Divieto di reformatio in peius: non preclude al giudice d’appello la modifica peggiorativa delle modalità applicative della sospensione condizionale della pena (di Vincenzo Giglio)

Secondo Cassazione penale, Sez. 2^, sentenza n. 1319/2024, udienza del 14 dicembre 2024, non incorre nel divieto di reformatio in peius, la Corte d’appello che, in difetto di impugnazione sul punto, disponga la modifica in senso peggiorativo delle modalità di applicazione del beneficio della sospensione condizionale della pena, subordinandolo all’adempimento di uno degli obblighi previsti dall’art. 165 cod. pen. (Sez. 6, n. 9063 del 10/01/2023, Rv. 284337 – 01).

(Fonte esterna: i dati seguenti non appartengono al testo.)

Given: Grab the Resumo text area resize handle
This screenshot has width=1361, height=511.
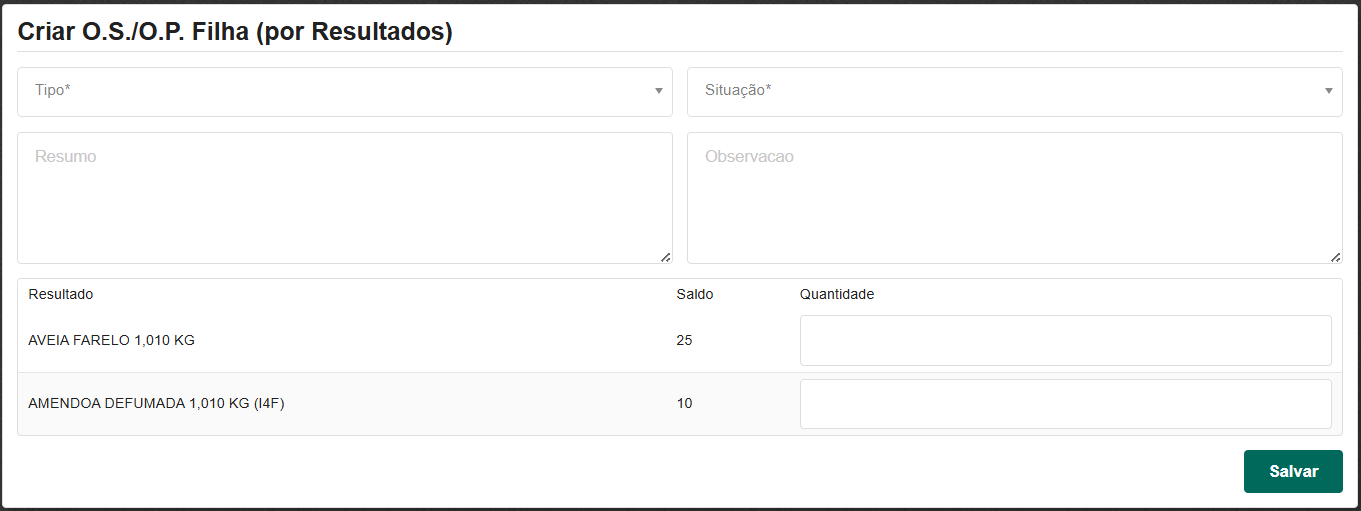Looking at the screenshot, I should (666, 257).
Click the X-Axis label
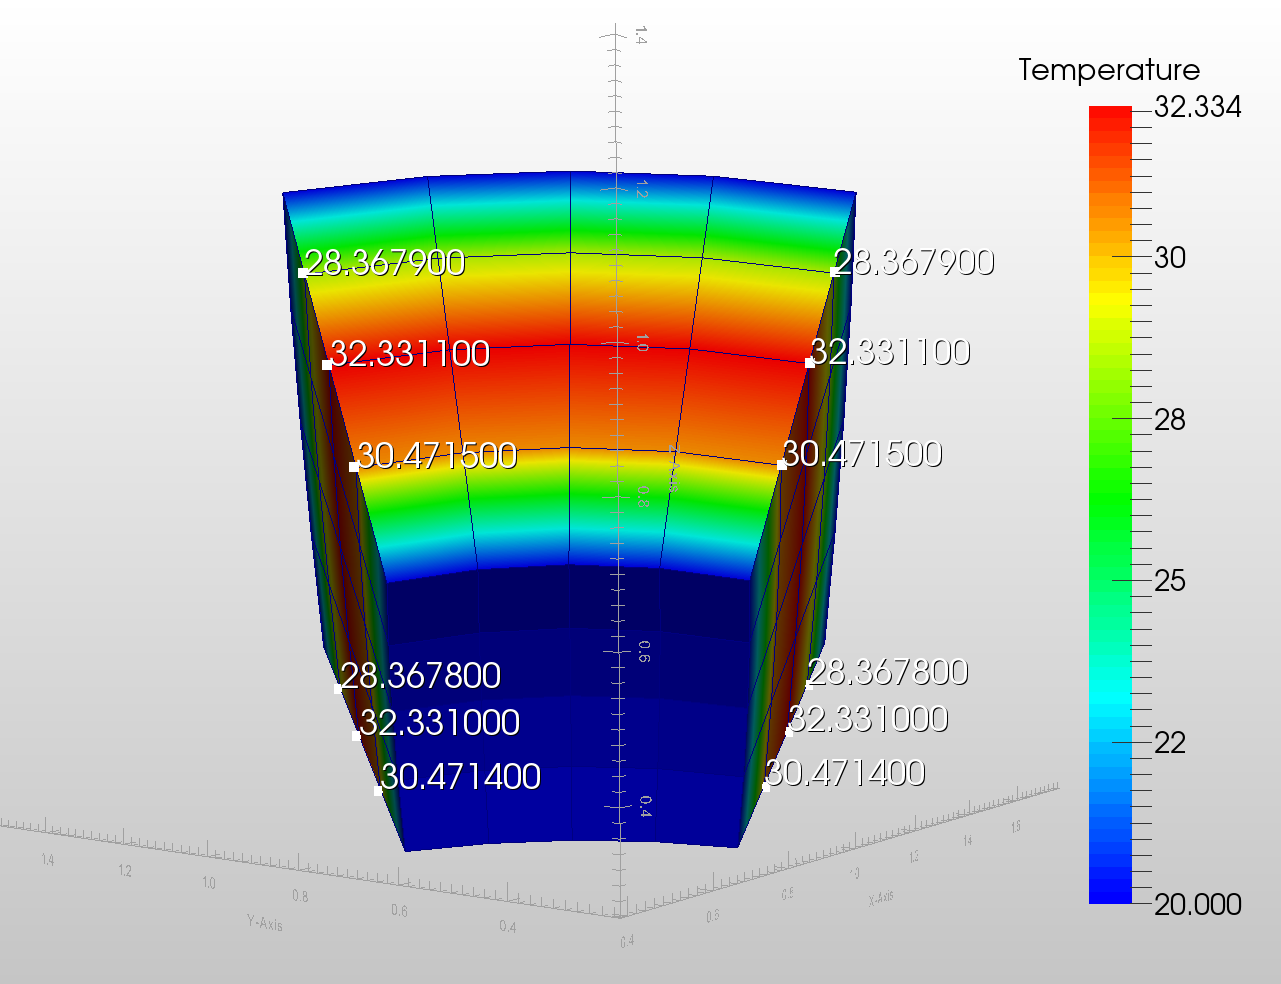 tap(881, 898)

Va infatti sottolineato che il divieto di reformatio in peius ha carattere eccezionale, il che preclude, la possibilità di ampliarne l’ambito applicativo per analogia, anche se in bonam partem. Da tale affermazione consegue l’impossibilità di ritenere operante il divieto con riferimento alle modalità di applicazione del beneficio della sospensione condizionale della pena: invero, l’art. 597, comma 3, cod. proc. pen. riconduce all’ambito applicativo del divieto unicamente la «revoca del beneficio», e, pertanto, a tale dato letterale occorre necessariamente limitarsi nel definire l’ambito operativo del divieto di reformatio in peius (vedi Sez. 2, n. 34727 del 30/6/2022, Rv. 283845-02).

In considerazione del principio di diritto per cui la subordinazione della sospensione condizionale della pena all’adempimento di un obbligo può essere disposta anche in assenza di impugnazione da parte del pubblico ministero, a maggior ragione si deve ritenere legittima la mera determinazione di un termine per l’adempimento della condizione cui la concessione del beneficio de quo era stata individuata dal primo giudice.

In conclusione, deve ribadirsi il principio secondo cui non incorre nel divieto di reformatio in peius la Corte d’appello che, in difetto di appello sul punto, si limiti a modificare le modalità di applicazione del beneficio della sospensione condizionale della pena.